I overheard a very hateful conversation last night--how do you keep hateful things you've overheard from taking root and ruining your day?

Late last night I overheard two couples from my cul de sac talking--they were all on one of the couple's property (not public property) and weren't being overly loud (certainly not something that would warrant a disturbance call to police, etc), but we live in a common group of townhomes and with windows open it was very easy to hear them. They were saying incredibly hateful, horrible things about Muslims, transgendered folks, and Barack Obama--and it was even more upsetting because one of the women kept invoking Bible verses and Christianity to justify her words. I won't be any more specific than that because even recalling what they said is terribly upsetting and I don't want to put any of it into print. I eventually moved to another room in my home so I couldn't hear them anymore.

My question is NOT whether or not I should have confronted them last night or whether I should say anything about this to them in the future. I have only a passing relationship with these neighbors, and after overhearing this conversation I hope that I never need to interact with any of them in any way ever again.

My question is this: I have felt depressed and out of sorts all morning because of what I overheard--not because I feel unsafe, but because I am incredibly sad and disturbed to have overheard so much pure venom. I don't want to give these people the power to affect my day or my thoughts in this way. How have any of you found success in redirecting your thoughts and emotions so that upsetting things you may have heard or witnessed don't take root and overtake your mood?
posted by bookmammal to Human Relations (13 answers total) 14 users marked this as a favorite
 
Someone once told me: You only have a number of swords within you to fight your battles. Save your swords for when you need it.
posted by moiraine at 10:41 AM on May 22, 2016 [7 favorites]


Put some love into the universe- say something or do something kind for the groups you mentioned. That's the antidote...
posted by cacao at 10:52 AM on May 22, 2016 [20 favorites]


I've been struggling with something similar, which is getting upset and derailed by bad news in the media presented as if they're gleeful to be sharing such an awful thing that happened. Pure venom, like you say. Suddenly, I emphasizing with the victims and the horror to such a degree that I can't even think straight.

Working with therapy, a useful strategy I've found is to deliberately notice five things in the immediate environment, tell myself that the Bad Thing is not my reality, that I'm here, in the here and now. Bad Things and Bad People exist, but I'm present in this moment with these things and I'm choosing to experience it in this way.

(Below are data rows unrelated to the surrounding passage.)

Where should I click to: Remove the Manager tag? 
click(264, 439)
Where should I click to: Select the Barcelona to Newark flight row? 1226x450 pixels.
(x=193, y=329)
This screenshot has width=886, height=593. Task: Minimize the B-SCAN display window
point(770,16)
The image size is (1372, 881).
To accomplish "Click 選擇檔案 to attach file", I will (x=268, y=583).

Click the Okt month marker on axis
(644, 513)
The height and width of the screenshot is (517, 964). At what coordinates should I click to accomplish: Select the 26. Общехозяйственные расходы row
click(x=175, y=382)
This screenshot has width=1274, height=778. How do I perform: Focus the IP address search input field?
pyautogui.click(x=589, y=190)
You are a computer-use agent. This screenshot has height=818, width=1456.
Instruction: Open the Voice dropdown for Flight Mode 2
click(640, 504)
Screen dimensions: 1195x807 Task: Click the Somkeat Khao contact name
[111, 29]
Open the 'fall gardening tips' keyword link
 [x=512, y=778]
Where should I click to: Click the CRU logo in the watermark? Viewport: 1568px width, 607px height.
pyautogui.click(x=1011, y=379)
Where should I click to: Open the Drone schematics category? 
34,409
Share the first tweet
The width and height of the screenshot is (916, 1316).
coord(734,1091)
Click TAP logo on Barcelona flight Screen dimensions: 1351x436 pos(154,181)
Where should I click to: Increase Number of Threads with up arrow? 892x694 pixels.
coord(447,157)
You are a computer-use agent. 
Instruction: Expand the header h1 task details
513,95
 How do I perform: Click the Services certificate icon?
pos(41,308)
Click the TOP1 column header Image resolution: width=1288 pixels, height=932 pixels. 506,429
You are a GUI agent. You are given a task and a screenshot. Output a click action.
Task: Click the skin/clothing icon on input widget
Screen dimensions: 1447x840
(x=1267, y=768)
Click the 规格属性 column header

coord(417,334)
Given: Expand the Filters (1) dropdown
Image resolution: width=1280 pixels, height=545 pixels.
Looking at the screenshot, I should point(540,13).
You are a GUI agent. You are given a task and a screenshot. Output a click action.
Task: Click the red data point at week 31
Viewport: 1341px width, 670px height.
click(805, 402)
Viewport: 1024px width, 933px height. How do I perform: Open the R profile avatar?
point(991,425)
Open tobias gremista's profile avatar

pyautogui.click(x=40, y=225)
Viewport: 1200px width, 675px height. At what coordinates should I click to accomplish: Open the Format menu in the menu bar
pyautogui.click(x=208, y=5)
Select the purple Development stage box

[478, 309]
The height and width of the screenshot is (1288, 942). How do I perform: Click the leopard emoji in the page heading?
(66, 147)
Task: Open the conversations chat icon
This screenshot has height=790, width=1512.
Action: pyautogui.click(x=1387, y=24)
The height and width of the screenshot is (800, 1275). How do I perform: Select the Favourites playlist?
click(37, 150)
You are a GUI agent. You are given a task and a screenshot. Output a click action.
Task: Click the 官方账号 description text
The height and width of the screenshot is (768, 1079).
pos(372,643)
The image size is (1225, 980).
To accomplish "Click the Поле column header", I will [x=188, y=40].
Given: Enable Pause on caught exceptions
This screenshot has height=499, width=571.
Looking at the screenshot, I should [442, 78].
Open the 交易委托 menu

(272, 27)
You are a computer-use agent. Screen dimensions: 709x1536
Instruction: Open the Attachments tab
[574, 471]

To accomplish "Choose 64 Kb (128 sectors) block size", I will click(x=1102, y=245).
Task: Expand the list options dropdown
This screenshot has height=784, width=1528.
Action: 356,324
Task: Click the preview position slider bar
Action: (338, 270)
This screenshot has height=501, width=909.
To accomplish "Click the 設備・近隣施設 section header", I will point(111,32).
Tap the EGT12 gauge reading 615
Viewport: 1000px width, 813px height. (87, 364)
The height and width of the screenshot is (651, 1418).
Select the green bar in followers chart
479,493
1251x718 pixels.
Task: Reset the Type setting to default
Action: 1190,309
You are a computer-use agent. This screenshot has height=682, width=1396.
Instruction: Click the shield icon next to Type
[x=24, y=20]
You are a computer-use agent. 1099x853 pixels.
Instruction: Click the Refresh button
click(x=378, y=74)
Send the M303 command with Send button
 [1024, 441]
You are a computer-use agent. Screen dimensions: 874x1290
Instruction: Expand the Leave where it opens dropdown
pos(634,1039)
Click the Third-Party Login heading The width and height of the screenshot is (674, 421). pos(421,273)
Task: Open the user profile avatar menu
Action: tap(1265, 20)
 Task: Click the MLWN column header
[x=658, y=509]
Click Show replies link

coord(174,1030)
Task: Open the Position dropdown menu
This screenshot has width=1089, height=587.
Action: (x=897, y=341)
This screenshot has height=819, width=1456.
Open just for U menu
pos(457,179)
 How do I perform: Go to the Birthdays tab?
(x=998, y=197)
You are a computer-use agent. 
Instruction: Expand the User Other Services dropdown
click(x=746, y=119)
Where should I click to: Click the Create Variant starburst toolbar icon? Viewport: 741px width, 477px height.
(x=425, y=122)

It takes time to make a habit of this low-fi Zen reaction. But it's working.
posted by Cool Papa Bell at 10:54 AM on May 22, 2016 [4 favorites]


I'm so sorry that you were in this situation and had to hear all of that. It's awful knowing that people think this way and even scarier when you realize they're close to you, such as being your neighbors.

- I'd put my energy in helping support causes that you care about: it could be volunteering or donating money or what not. Perhaps a $100 donation would help you feel better right now?

- I'd considering joining community organizations like NAACP, PFLAG, and more. That way you can connect with locals who share your mindset and who are committed to making your community a better place. There are like-minded folks everywhere, it's just about finding them! And sometimes people change: maybe these folks won't but a lot of people become more tolerant as the world changes.

- I'd try to protect friends who come to visit, especially if they are trans/Muslim/etc.: I'd let them know that those particular neighbors are racist/bigoted/etc. and that you avoid contact. I'd try to stay outside with said friends when they're visiting so your neighbors can't do crap like harass them or call the police. Chances are, they are "quietly" hateful but you never know.

- They may be neighbors but you don't have to interact with them outside of a brief hello or nod when passing on the street. You don't have to have conversations with them (about anything), you don't have to buy the stuff they're selling, attend parties they're hosting, etc. While warm relationships with neighbors are nice, they're not necessary and shouldn't be a source of stress. If you both had children who were friends and thing were positive for them, I wouldn't keep them from hanging out but I'd listen in to make sure they weren't absorbing and repeating this stuff their parents are saying.

- I think you did the right thing in this situation. It might make you feel better to know some quotes or phrases for future situation where you're talking directly to people, just in case you want to say something. It could be a Bible verse (completely optional) that encourages tolerance or love, it could be a short anecdote ("Well, my [xyz] is trans/Muslim/etc. and they're such lovely people. I'm sorry you feel that way!"), a wtf-question like "Why do you say that?" or what not. I like to brainstorm a few just in case even though each situation changes and you never know.

I like to think that tolerance and acceptance is growing in the US but also know it often takes conflict and struggle to bring lasting positive change. Thanks for caring so much, and I wish you luck.
posted by smorgasbord at 11:02 AM on May 22, 2016 [3 favorites]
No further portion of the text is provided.